Problem to work on:
Line by line, copy the records below exactly.
══ Material for this exercise ══
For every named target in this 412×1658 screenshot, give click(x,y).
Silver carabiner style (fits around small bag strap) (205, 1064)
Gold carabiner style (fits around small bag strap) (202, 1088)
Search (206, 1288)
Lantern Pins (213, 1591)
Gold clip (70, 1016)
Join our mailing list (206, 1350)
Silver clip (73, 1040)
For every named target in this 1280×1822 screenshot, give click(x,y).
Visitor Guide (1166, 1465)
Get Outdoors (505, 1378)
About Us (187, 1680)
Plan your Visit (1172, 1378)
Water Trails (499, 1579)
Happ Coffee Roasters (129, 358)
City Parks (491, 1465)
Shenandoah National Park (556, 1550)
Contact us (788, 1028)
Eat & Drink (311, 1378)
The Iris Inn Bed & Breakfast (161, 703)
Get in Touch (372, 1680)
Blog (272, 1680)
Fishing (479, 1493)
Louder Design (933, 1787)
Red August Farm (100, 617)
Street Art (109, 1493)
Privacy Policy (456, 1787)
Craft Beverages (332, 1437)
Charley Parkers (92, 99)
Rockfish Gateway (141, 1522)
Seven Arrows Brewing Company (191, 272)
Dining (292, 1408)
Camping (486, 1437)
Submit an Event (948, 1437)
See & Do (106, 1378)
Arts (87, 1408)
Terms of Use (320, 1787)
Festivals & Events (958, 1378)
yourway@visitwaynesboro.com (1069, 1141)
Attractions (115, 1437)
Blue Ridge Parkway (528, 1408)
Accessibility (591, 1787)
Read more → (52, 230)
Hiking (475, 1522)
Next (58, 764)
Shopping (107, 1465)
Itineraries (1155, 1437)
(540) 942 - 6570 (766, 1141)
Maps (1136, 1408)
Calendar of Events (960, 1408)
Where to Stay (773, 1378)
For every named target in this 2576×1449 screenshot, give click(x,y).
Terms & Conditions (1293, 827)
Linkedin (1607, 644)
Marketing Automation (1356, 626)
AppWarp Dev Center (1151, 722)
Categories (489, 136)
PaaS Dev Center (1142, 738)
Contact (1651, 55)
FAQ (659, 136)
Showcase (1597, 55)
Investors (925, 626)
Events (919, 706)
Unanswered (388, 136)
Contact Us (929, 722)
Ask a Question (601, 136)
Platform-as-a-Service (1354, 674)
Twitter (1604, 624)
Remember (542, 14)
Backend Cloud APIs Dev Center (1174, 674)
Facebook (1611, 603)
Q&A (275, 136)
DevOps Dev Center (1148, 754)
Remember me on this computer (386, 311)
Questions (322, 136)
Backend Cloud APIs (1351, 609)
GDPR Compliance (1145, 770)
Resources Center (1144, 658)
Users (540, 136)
═══
Written response:
For every named target in this 412×1658 screenshot, give click(x,y).
Silver carabiner style (fits around small bag strap) (205, 1064)
Gold carabiner style (fits around small bag strap) (202, 1088)
Search (206, 1288)
Lantern Pins (213, 1591)
Gold clip (70, 1016)
Join our mailing list (206, 1350)
Silver clip (73, 1040)
For every named target in this 1280×1822 screenshot, give click(x,y).
Visitor Guide (1166, 1465)
Get Outdoors (505, 1378)
About Us (187, 1680)
Plan your Visit (1172, 1378)
Water Trails (499, 1579)
Happ Coffee Roasters (129, 358)
City Parks (491, 1465)
Shenandoah National Park (556, 1550)
Contact us (788, 1028)
Eat & Drink (311, 1378)
The Iris Inn Bed & Breakfast (161, 703)
Get in Touch (372, 1680)
Blog (272, 1680)
Fishing (479, 1493)
Louder Design (933, 1787)
Red August Farm (100, 617)
Street Art (109, 1493)
Privacy Policy (456, 1787)
Craft Beverages (332, 1437)
Charley Parkers (92, 99)
Rockfish Gateway (141, 1522)
Seven Arrows Brewing Company (191, 272)
Dining (292, 1408)
Camping (486, 1437)
Submit an Event (948, 1437)
See & Do (106, 1378)
Arts (87, 1408)
Terms of Use (320, 1787)
Festivals & Events (958, 1378)
yourway@visitwaynesboro.com (1069, 1141)
Attractions (115, 1437)
Blue Ridge Parkway (528, 1408)
Accessibility (591, 1787)
Read more → (52, 230)
Hiking (475, 1522)
Next (58, 764)
Shopping (107, 1465)
Itineraries (1155, 1437)
(540) 942 - 6570 (766, 1141)
Maps (1136, 1408)
Calendar of Events (960, 1408)
Where to Stay (773, 1378)
For every named target in this 2576×1449 screenshot, give click(x,y).
Terms & Conditions (1293, 827)
Linkedin (1607, 644)
Marketing Automation (1356, 626)
AppWarp Dev Center (1151, 722)
Categories (489, 136)
PaaS Dev Center (1142, 738)
Contact (1651, 55)
FAQ (659, 136)
Showcase (1597, 55)
Investors (925, 626)
Events (919, 706)
Unanswered (388, 136)
Contact Us (929, 722)
Ask a Question (601, 136)
Platform-as-a-Service (1354, 674)
Twitter (1604, 624)
Remember (542, 14)
Backend Cloud APIs Dev Center (1174, 674)
Facebook (1611, 603)
Q&A (275, 136)
DevOps Dev Center (1148, 754)
Remember me on this computer (386, 311)
Questions (322, 136)
Backend Cloud APIs (1351, 609)
GDPR Compliance (1145, 770)
Resources Center (1144, 658)
Users (540, 136)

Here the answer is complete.